Hi, I've been struggling with this problem.
I google searched a long time but still can't figure this out.
I have a UTF-8 format text file with Japanese phrase in it.
I tried to use wifsream to read the file into wstring but the string holds some garbage information instead of Japanese. Anyone know how to do this?
Note that UTF-8 has 8-bit entries, so they're not wide. So reading a wstring isn't going to work (but it might work if the text file is UTF-16).
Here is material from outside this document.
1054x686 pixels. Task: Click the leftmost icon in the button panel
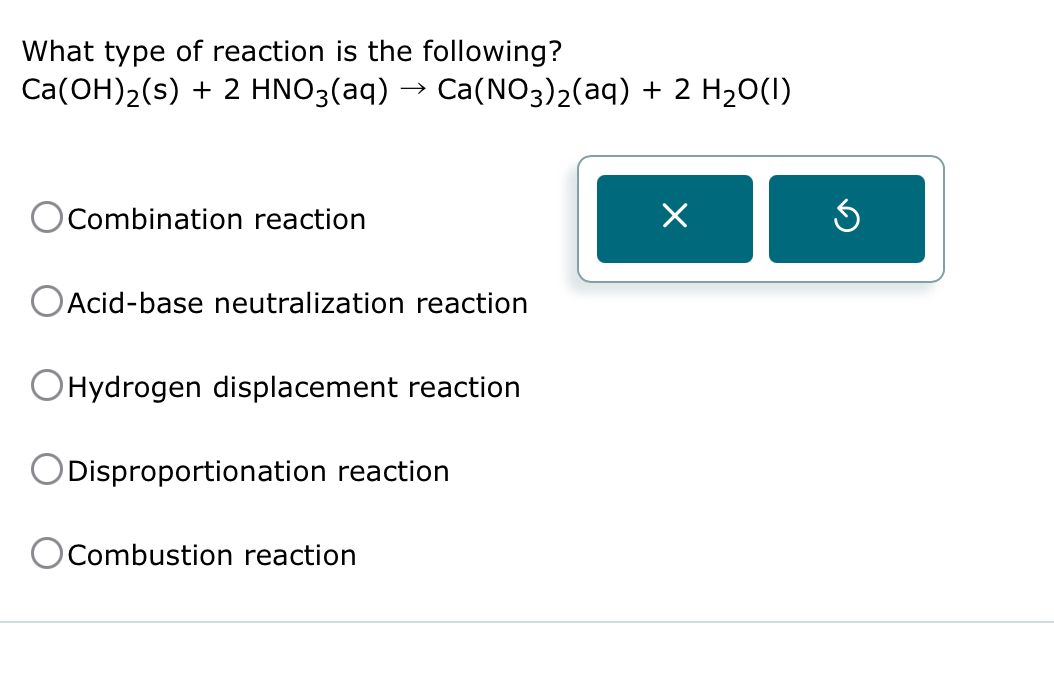tap(674, 218)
Also, if you're reading a text file, you probably shouldn't be opening it as binary.
lastly -- even if you get it working, printing the string to the user isn't easy on some platforms (Windows console). wcout is effectively totally useless -- you can't just feed it Unicode strings like you might expect.
Thanks for the reply.
Yes I shouldn't read as binary, forgot to take that out.
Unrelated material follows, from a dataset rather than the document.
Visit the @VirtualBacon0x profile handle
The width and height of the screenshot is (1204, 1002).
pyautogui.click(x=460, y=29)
Anyway, I do noticed that output to console is difficult.
So I'm actually using Win32 API.
I shall update my first post.
I read the UTF-8 stuff but still not sure of how to do the decoding in C++.
Is there any example?
Note it's a little long/complicated, but it also validates the string to make sure it's valid UTF-8, and it accounts for all edge cases I could think of. Nothing should trip it up -- should be very sturdy.
Oh my god! It works!
I don't understand half of those code, but the conversion was perfect.
It even works with Chinese.
Thank you Disch, you saved this guy in distress.
I've been searching on the Internet for a whole day and wasn't able to find a solution as awesome as this.